10/06/2017

Giovani segregati in casa (per scelta): sono gli “Hikikomori”

Li chiamano “Hikikomori”. Sono giovani che da almeno sei mesi consecutivi non escono di casa: vivono segregati nella loro stanza, guardando serie TV o navigando in internet, accettando – e neanche sempre – come unico contatto quello dei familiari con cui condividono la casa. Per tutto il resto si affidano alle nuove tecnologie: per fare la spesa, per comprare vestiti, per trovare strumenti per passare il tempo...

L’antropologa Carla Ricci, che si è trasferita in Giappone per studiare il fenomeno per conto dell’Università di Tokyo e che ha pubblicato Hikikomori: adolescenti in volontaria reclusione, afferma: «Gli Hikikomori hanno perso la passione per la vita. La vita che fanno è assolutamente alienante». Un fatto, questo, che va a negare la predisposizione che generalmente anima i giovani, ossia la curiosità e l’entusiasmo verso il mondo che li circonda.

Giappone, la patria dei giovani “Hikikomori”

In Giappone, dove questo fenomeno è nato ed è maggiormente diffuso, i giovani “Hikikomori” censiti sono circa un milione e mezzo: tuttavia il timore è che il numero sia più elevato, ma che la vergogna delle famiglie d’origine tenda a non rendere noto il problema.

Per porre un argine al dilagare di questa “solitudine volontaria”, nel Paese sono sorti diversi centri di “riabilitazione alla vita sociale”: luoghi dove i ragazzi che decidono – dopo anni, talvolta decenni – di uscire dalla propria stanza possono gradualmente tornare a vivere in maniera normale, relazionandosi con altre persone e svolgendo qualche piccola mansione (a partire dal riordinare delle carte, per arrivare a cucinare e a fare attività complesse).

I giovani “Hikikomori” in Italia

I giovani “Hikikomori” non sono tuttavia solo giapponesi. Anche in Italia il fenomeno sta prendendo – purtroppo – piede. Nel maggio del 2016 Le Iene avevano dedicato un servizio a questo fenomeno (visibile qui) e recentemente è stato anche aperto un sito online di riferimento, che aiuta a comprendere il fenomeno e pone le basi per una condivisione sia da parte dei giovani, sia delle loro famiglie.

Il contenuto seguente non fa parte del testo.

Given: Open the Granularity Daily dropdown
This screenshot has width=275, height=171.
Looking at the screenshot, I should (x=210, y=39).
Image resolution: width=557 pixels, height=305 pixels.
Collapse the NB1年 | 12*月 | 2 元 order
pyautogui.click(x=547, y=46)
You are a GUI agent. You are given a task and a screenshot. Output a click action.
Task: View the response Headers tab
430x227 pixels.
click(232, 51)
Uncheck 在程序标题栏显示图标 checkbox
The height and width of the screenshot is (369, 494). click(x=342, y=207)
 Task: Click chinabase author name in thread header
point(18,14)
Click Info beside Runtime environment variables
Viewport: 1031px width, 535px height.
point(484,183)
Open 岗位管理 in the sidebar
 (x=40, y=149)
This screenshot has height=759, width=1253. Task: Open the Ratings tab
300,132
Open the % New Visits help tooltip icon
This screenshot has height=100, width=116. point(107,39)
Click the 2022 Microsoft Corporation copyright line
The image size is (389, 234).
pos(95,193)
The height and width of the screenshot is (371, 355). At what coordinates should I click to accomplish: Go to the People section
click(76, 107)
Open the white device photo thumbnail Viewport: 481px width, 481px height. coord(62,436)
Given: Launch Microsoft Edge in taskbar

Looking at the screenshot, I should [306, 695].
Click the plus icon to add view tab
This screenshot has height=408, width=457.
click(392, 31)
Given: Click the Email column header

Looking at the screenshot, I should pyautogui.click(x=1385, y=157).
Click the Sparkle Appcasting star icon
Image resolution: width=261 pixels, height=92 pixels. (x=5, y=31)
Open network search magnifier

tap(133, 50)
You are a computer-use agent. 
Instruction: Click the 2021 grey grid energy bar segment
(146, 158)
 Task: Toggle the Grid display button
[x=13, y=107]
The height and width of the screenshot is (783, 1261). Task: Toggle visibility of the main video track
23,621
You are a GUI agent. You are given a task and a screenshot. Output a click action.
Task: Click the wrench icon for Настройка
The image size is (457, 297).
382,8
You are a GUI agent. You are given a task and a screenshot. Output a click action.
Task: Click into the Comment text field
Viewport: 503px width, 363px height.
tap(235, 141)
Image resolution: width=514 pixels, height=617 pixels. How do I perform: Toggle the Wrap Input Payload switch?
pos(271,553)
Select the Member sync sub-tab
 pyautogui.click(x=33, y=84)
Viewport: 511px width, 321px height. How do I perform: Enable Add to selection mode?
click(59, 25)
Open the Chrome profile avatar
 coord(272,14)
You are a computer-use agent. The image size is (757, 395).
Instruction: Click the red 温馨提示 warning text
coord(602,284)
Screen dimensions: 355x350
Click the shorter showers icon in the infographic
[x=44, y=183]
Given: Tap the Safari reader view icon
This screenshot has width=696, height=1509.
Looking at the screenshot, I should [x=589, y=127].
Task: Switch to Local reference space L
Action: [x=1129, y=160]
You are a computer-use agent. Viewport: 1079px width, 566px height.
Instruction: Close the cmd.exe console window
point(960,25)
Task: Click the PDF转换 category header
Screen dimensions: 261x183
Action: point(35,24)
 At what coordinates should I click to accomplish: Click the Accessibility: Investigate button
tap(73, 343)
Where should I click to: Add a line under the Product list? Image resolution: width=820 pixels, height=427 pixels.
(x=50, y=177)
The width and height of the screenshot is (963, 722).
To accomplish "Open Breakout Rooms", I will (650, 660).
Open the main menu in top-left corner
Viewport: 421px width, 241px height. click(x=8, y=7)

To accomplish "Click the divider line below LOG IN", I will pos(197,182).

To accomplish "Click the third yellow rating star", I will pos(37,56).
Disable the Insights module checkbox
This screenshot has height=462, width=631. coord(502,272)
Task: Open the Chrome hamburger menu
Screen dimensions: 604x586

Come i colleghi giapponesi, i giovani italiani che decidono di isolarsi dal mondo presentano quali caratteristiche dominanti la timidezza e l’introversione; tuttavia, rispetto agli asiatici si evidenziano anche importanti differenze: se la media dei giovani “Hikikomori” giapponesi ha circa 25 anni, in Italia l’età si aggira attorno ai 16 anni; inoltre, i giovani nostrani si dimostrano più introspettivi, ossia in grado di elaborare motivazioni più complesse per dare una spiegazione alla loro scelta di tagliare i ponti con l’esterno: mancanza di interesse, delusione verso le persone, incapacità di sostenere relazioni paritarie...

Come presagire l’insorgenza di questo fenomeno? Non è cosa facile, dal momento che i giovani iniziano a rifiutarsi di uscire adducendo come motivazione la mancanza di voglia. In seguito, tuttavia, questa “scelta” (almeno apparente) si trasforma in una vera e propria incapacità di porre i piedi fuori dal confine della propria stanza: la solitudine genera solitudine e il soggetto rimane, suo malgrado, “imprigionato”.

Come aiutare i giovani ad “aiutarsi”?

Una cosa comunque rimane certa: siamo persone di relazione, i giovani forse in misura ancora maggiore rispetto agli adulti, e il fatto di vivere da soli non è umanamente possibile (ad esclusione degli eremiti, che tuttavia vivono una relazione con Qualcuno di più grande, quindi in linea di principio non sono isolati).

La nostra società dovrebbe quindi interrogarsi da un lato sulle motivazioni che spingono persone ancora nel pieno della scoperta della vita a fare questa scelta intrinsecamente mortifera; dall’altro sul fattore educativo: fino a che punto è corretto cedere di fronte alla testardaggine di giovani che sostengono di «non avere voglia» di uscire e di implicarsi attivamente nel mondo, con le fatiche ma anche le soddisfazioni che questo comporta?

La sfida è in corso e si prospetta impegnativa: tanti giovani hanno bisogno di essere salvati da loro stessi.